Changes to the law on sexual harassment
As August approaches, employers must be mindful of the new changes to the law surrounding sexual harassment, which will be introduced in October this year under the Worker Protection (Amendment of Equality Act 2010) Act.
The Act will introduce a new statutory duty on employers to take reasonable steps to prevent sexual harassment of employees in the course of their employment. The law already provides a defence to an harassment claim if an employer can show they had taken all reasonable steps to prevent it from happening so, it was always advisable to take such steps, but there was no requirement to do so.
Come October, the new law will go further by placing a separate legal obligation on all employers to prevent sexual harassment by their own workers.
Employers must not wait for an instance of sexual harassment to occur, and should anticipate instances where an employee may be subject to sexual harassment and take the appropriate steps to prevent this. If sexual harassment has occurred previously, employers should be taking steps to ensure that this does not happen again.
It is therefore important to be considering measures now, so that employers are ready for when the law comes into effect.
So what will be considered reasonable?
Whilst ‘reasonable steps’ has not been defined, this will mean introducing pragmatic measures which are tailored and proportionate to the business. Examples of this will include implementing regular training and ensuring that policies on anti-harassment are all-inclusive, and up to date.
The Equality and Human Rights Commission (EHRC) is currently in the midst of consulting on its new guidance, which includes new information on the new preventative duty, and encompasses recent amendments to the Equality Act 2010. This will build upon the current guidance, which was issued in 2020 and can be found at the following link https://www.equalityhumanrights.com/equality/equality-act-2010/sexual-harassment. The new section in the guidance will be named ‘obligations and liabilities under the Act’.

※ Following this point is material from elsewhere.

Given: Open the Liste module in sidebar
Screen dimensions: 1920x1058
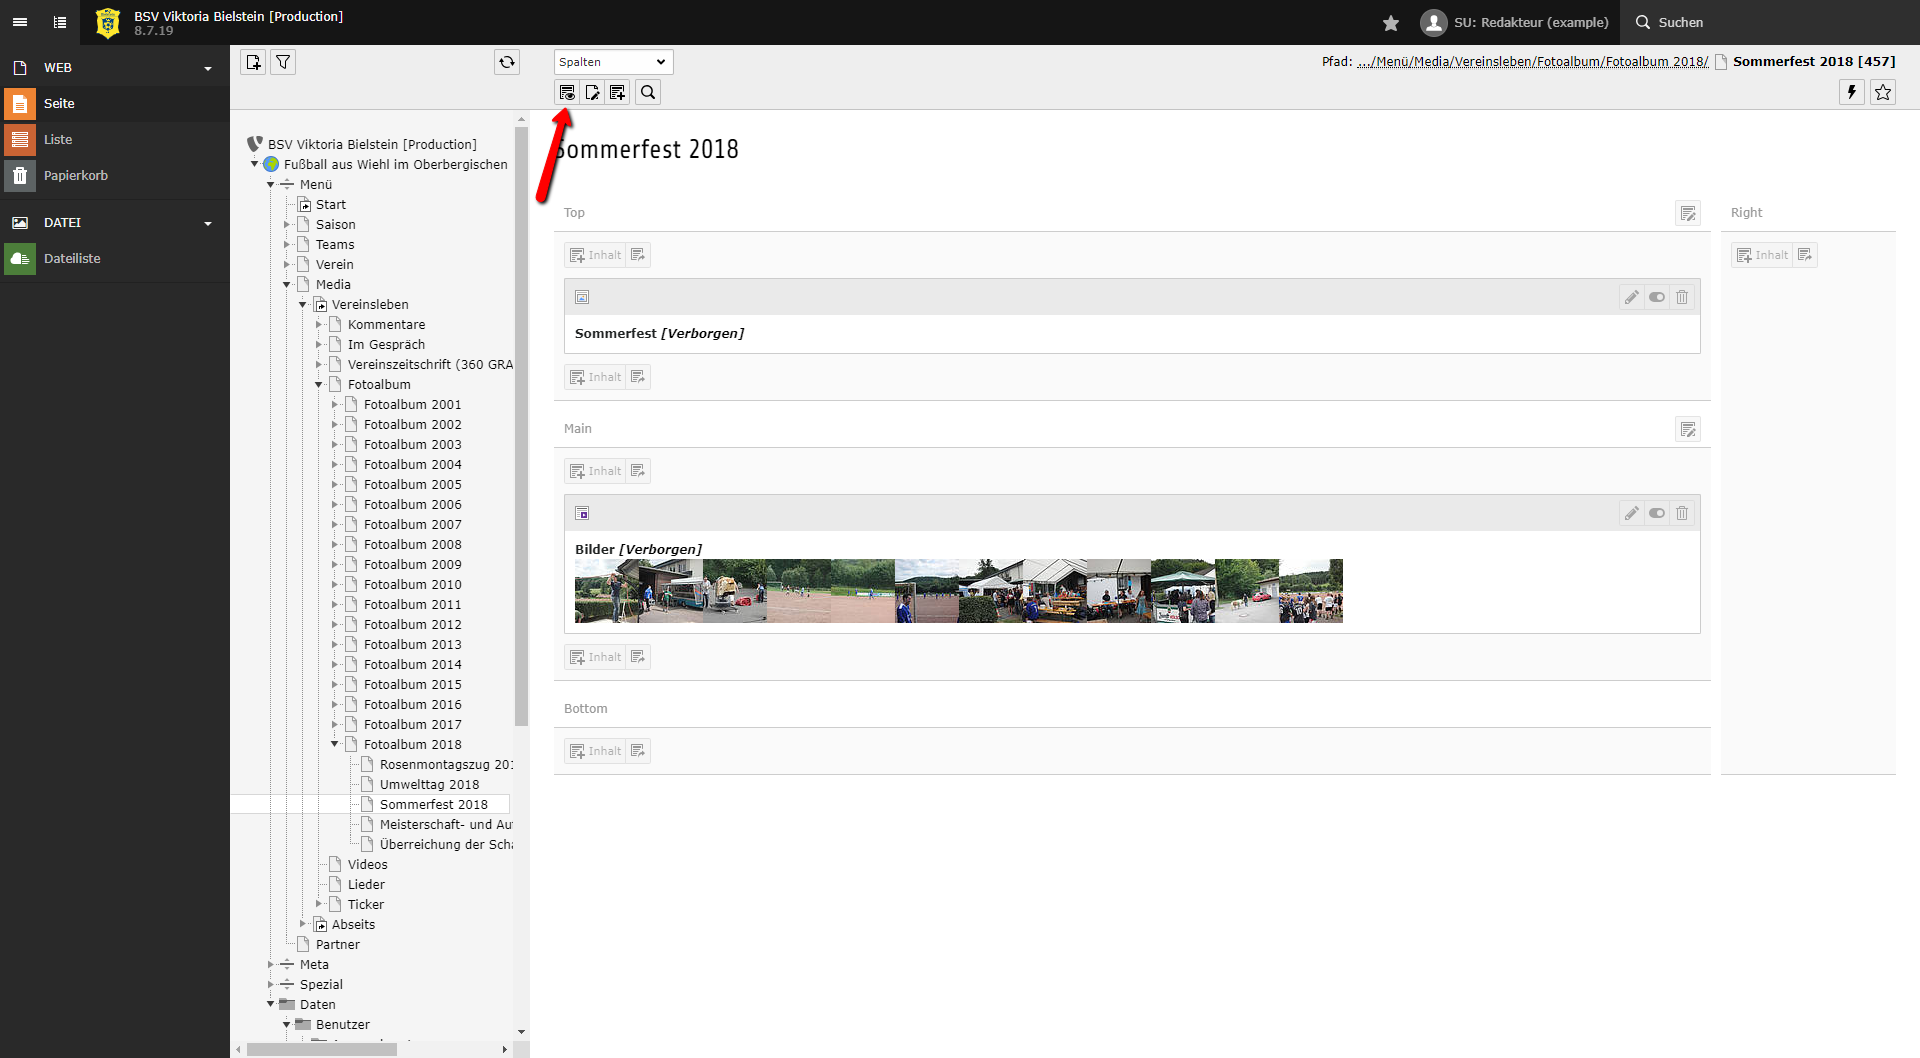Looking at the screenshot, I should tap(58, 139).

What happens if this duty is breached?
If an employer falls short of this new preventive duty, there will be consequences. The EHRC will have the ability to take enforcement action against the employer. The EHRC will not require an incident of sexual assault to occur to do this.
Further, Employment Tribunals will also have the power to increase any compensation awarded to an employee for sexual harassment by up to 25% where they have been sexually harassed and the employer is found to have breached the new duty.
In past cases, we have seen awards in excess of £50,000 where sexual harassment has been found to have occurred. Using this as an example, as of October, a failure to take reasonable steps could result in a 25% uplift, which would have entitled the Claimant to an additional £12,500.
It must be noted that an individual cannot bring a claim for failing to adhere to the preventative duty alone.
What should Employers consider when implementing reasonable steps?
Although this new law does not come into effect until October 2024, employers should take action now to make sure that they are ready to show that they are proactively taking reasonable steps to prevent sexual harassment. When determining which steps will be reasonable, according to the EHRC an employer should consider the following:
- The risk of sexual harassment occurring in the course of employment;
- Steps which could be taken to mitigate the risks, and prevent sexual harassment;
- Consideration of which steps would be reasonable to take; and
- Implementation of the measures.
To assist this exercise, the employer may also wish to consider:
- The nature of the business
- The size of the business
- Any risks which are present in the business
What are some examples of measures?
- Mandatory training on anti-harassment to educate employees on how to spot sexual harassment, how to report this, and how they can help prevent this. This should be delivered frequently.
- Provide regular equality and diversity training to staff (at least annually).
- Ensure that equal opportunities, anti-bullying and harassment and disciplinary policies, are comprehensive and updated to address the new duty, and include the proactive measures which the employer intends to take to meet the new preventative duty. Employers may wish to seek legal advice in this regard.
- A zero tolerance approach must be adopted to sexual harassment, and communicated to all staff. Senior leaders should lead by example.
- Senior staff should be given appropriate training so that they can handle any complaint of sexual harassment effectively, and are confident in doing so.
- Employees must be made aware of how to report sexual harassment; therefore employers must implement reporting methods. Employers may choose to have numerous reporting methods, including an anonymous reporting line for those who do not wish to come forward directly.
- Employers must monitor their policies and procedures in relation to sexual harassment, and ensure that this is working in practice. Where necessary, new measures should be implemented and policies updated.
- Employers must have a method of detecting sexual harassment, or spotting patterns. This could be done by introducing a sexual harassment register, and/or by addressing this in exit interviews with employees or by conducting regular 1-1’s.
- Employers should signpost employees to appropriate support services, both within the business, and externally.